[Given records Boundary: Start]

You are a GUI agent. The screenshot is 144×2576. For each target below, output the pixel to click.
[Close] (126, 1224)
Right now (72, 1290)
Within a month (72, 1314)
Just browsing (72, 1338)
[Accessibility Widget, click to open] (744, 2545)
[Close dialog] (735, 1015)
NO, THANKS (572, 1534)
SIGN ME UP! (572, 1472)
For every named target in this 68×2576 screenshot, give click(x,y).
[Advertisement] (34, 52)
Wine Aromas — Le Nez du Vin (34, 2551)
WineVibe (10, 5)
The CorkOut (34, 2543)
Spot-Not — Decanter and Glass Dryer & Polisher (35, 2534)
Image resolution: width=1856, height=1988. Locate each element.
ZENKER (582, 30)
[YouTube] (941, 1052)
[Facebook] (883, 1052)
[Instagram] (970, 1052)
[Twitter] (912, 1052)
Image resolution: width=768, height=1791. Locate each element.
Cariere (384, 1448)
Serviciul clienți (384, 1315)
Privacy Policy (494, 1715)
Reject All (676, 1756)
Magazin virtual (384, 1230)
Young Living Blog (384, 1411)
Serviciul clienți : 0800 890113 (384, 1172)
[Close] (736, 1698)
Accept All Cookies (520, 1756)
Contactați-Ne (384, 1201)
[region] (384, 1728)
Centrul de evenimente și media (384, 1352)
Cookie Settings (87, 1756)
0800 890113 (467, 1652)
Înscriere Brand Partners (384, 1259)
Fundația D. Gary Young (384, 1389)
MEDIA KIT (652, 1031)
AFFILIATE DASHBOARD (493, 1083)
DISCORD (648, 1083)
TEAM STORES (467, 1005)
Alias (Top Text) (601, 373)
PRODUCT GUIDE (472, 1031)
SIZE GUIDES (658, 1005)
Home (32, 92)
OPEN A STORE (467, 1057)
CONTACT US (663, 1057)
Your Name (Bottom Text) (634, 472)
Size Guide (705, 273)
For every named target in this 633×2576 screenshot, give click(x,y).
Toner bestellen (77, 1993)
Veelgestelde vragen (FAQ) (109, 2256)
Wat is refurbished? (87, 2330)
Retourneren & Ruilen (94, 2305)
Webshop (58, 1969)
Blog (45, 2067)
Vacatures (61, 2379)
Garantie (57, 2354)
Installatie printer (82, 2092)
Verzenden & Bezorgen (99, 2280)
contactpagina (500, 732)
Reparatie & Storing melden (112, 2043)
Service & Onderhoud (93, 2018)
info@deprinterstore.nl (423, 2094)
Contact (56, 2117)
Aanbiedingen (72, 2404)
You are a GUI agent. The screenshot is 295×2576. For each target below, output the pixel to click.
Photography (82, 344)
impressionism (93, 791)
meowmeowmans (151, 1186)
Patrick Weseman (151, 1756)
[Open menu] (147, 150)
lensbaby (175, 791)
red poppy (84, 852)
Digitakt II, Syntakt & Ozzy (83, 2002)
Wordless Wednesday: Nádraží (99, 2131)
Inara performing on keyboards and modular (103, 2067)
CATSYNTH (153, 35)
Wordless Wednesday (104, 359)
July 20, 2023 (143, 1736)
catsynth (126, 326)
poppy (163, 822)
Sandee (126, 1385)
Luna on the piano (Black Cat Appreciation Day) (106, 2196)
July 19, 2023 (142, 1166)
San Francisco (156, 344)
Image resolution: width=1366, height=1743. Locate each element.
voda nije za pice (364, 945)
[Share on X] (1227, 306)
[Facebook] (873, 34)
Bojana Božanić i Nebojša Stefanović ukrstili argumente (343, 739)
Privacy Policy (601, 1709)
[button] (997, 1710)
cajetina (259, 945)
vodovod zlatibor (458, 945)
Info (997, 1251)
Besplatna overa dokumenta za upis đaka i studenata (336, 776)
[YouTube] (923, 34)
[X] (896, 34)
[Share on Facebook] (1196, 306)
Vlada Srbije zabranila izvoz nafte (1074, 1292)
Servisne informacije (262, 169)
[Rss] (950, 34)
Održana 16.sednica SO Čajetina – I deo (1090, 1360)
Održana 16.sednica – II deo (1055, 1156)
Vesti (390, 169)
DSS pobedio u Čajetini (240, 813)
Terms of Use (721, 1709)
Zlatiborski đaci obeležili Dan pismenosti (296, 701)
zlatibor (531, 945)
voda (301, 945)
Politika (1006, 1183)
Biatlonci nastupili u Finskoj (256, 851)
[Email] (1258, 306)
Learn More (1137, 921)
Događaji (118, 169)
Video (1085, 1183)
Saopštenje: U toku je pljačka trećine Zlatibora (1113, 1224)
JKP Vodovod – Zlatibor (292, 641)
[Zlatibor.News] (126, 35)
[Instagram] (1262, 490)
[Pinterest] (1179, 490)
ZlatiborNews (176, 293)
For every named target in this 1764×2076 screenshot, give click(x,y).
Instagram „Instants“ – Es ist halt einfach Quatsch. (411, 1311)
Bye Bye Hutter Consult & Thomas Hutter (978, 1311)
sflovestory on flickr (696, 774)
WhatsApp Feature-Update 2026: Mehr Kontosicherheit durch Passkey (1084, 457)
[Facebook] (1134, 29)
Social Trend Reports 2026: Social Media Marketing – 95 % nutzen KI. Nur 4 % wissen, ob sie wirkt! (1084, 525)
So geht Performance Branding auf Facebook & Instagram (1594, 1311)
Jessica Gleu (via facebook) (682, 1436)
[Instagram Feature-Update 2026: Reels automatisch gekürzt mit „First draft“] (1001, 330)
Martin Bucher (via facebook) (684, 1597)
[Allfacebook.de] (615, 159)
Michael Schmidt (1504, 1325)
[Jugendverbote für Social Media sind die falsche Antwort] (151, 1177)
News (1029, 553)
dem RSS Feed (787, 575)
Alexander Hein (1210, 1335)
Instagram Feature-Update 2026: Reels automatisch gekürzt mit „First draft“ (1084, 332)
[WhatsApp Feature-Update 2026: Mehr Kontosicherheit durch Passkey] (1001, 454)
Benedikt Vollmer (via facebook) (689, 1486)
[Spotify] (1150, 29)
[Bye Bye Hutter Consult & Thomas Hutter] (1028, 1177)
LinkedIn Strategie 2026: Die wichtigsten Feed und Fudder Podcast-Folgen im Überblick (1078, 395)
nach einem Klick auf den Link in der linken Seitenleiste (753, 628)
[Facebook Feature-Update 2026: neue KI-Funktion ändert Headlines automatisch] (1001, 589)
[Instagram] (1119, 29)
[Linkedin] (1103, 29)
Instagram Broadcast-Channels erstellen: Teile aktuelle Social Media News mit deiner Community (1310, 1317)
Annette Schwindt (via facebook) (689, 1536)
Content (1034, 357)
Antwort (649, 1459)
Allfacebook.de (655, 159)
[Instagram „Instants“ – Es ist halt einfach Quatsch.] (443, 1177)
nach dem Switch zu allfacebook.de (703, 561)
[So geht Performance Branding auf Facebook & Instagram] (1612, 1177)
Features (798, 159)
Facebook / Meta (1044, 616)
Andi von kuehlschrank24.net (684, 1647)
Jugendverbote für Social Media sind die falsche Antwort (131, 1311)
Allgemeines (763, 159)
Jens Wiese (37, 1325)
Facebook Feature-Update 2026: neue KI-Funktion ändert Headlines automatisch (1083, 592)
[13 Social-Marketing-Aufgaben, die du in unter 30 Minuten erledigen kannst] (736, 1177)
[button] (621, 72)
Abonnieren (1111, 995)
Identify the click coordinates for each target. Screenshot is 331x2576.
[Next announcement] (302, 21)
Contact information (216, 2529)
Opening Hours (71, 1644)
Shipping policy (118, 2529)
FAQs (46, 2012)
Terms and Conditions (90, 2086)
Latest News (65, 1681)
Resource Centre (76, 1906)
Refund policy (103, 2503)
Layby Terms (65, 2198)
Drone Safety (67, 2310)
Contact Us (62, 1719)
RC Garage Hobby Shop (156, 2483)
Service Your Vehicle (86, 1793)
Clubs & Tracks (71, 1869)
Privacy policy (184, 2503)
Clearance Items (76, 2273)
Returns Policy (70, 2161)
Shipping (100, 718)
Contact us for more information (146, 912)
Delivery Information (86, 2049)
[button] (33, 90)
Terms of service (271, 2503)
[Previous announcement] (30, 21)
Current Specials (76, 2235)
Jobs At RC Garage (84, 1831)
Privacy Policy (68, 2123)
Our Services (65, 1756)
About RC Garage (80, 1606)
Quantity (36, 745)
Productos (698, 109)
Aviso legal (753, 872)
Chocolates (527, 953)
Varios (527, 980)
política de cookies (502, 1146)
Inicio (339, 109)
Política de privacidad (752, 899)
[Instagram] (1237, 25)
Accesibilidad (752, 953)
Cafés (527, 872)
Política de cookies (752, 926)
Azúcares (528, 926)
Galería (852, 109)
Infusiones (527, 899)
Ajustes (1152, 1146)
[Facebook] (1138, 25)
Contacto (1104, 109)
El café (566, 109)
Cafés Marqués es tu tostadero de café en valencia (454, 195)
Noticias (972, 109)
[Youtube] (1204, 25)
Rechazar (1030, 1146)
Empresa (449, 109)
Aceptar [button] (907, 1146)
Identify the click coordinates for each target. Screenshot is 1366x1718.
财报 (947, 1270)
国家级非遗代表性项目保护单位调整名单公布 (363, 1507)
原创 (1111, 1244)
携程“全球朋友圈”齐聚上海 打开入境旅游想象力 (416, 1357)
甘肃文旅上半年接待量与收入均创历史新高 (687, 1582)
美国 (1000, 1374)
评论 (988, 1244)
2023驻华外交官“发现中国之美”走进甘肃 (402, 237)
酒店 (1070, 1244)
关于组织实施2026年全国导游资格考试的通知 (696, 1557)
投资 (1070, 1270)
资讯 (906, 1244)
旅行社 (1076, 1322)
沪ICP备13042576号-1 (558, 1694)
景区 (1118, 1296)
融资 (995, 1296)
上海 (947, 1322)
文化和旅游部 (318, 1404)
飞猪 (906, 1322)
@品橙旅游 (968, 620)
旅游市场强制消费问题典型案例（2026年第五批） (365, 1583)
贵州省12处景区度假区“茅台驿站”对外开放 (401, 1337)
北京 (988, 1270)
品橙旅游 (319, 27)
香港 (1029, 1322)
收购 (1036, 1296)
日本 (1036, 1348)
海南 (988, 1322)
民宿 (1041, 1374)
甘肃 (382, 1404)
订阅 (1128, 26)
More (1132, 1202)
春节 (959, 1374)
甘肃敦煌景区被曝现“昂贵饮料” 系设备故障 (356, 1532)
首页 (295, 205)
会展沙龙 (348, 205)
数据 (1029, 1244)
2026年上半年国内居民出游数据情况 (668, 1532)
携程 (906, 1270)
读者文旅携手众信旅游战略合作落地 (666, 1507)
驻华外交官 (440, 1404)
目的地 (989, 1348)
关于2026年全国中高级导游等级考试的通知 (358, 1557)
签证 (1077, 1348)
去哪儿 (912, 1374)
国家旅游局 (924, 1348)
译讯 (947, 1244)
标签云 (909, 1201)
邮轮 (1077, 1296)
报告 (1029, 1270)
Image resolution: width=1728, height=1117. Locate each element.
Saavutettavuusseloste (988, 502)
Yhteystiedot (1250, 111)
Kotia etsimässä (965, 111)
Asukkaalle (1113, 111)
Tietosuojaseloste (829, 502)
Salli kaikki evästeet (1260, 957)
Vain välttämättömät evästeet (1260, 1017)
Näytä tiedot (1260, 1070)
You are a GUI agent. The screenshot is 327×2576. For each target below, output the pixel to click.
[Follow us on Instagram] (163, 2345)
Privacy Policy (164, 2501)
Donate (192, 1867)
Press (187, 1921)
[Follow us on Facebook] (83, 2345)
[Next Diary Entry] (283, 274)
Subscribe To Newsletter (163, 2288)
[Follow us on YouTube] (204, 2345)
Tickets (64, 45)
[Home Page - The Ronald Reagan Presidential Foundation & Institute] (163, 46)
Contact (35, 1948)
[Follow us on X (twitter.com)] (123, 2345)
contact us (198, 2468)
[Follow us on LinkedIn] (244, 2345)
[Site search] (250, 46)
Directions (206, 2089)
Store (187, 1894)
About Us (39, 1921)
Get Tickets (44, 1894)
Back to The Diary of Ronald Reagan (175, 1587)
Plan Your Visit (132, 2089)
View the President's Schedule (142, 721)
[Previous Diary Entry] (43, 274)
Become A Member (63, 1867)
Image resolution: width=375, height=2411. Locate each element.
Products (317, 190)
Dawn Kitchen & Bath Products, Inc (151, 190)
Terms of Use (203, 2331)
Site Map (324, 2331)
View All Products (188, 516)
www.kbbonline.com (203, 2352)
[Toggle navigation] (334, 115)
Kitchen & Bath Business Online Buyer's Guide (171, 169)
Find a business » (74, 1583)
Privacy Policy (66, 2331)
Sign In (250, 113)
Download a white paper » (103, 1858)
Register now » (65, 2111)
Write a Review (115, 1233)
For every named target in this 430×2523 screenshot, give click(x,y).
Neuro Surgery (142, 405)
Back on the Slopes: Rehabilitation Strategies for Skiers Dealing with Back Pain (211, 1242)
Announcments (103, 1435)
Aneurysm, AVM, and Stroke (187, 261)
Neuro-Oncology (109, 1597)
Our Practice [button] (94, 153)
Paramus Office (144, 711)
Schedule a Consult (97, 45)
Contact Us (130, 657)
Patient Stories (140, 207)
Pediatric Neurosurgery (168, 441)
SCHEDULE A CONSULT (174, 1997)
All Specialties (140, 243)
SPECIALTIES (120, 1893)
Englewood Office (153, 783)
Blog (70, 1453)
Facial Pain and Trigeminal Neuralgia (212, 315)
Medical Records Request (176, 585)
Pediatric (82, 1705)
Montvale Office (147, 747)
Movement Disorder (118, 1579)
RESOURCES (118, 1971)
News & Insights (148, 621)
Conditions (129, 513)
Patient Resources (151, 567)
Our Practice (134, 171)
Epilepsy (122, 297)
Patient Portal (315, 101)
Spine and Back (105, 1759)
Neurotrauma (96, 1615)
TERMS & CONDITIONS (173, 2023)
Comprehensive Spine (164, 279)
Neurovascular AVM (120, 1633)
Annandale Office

[Given records Boundary: End]

▶ _What this task involves_
List the lines of the records where "Garage" occurs.

▶ _Problem solution_
RC Garage Hobby Shop (156, 2483)
Jobs At RC Garage (84, 1831)
About RC Garage (80, 1606)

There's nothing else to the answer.